## Work item
Write out only the lines from the line containing "The height and" to the end of the listing below, both included, exactly as they stand. Drop the pictures.
─── Records shown ───
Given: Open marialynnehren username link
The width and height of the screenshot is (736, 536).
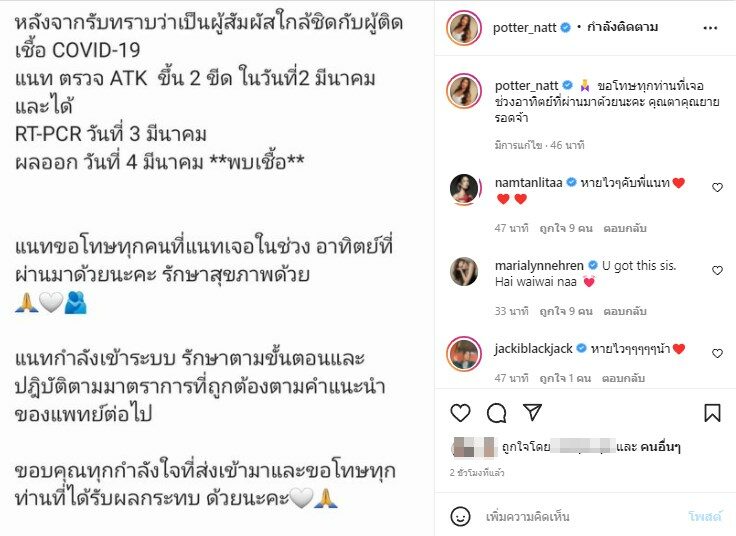Looking at the screenshot, I should [x=539, y=266].
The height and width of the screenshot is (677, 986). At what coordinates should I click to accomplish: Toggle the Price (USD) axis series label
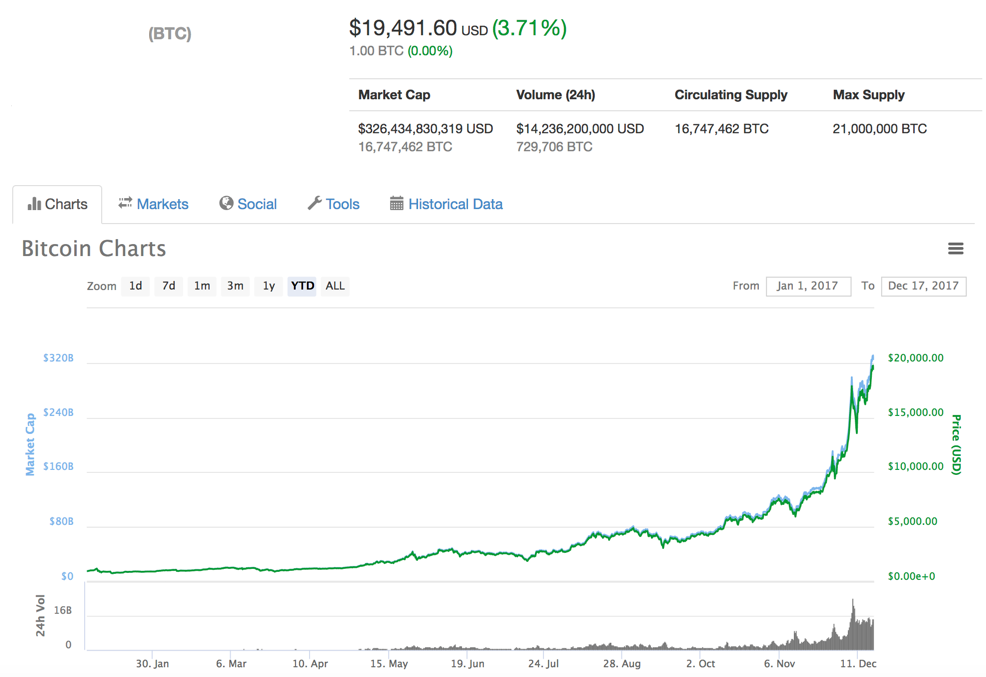tap(955, 444)
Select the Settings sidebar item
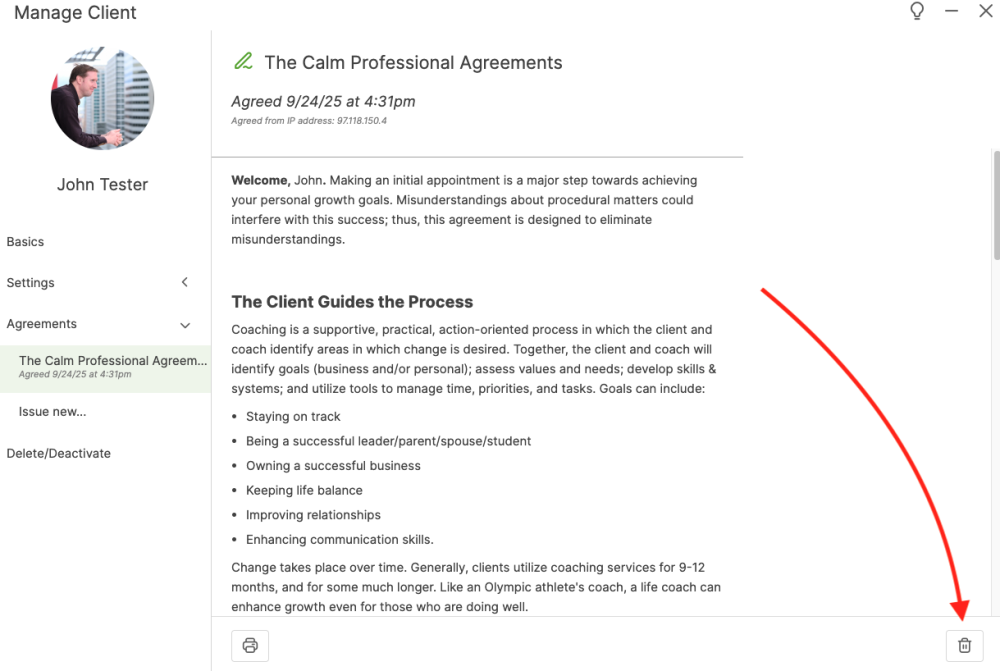 pos(31,283)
───
## Solution for this exercise
The height and width of the screenshot is (677, 986). At what coordinates should I click to accomplish: Toggle the Price (USD) axis series label
tap(955, 444)
Select the Settings sidebar item
 pos(31,283)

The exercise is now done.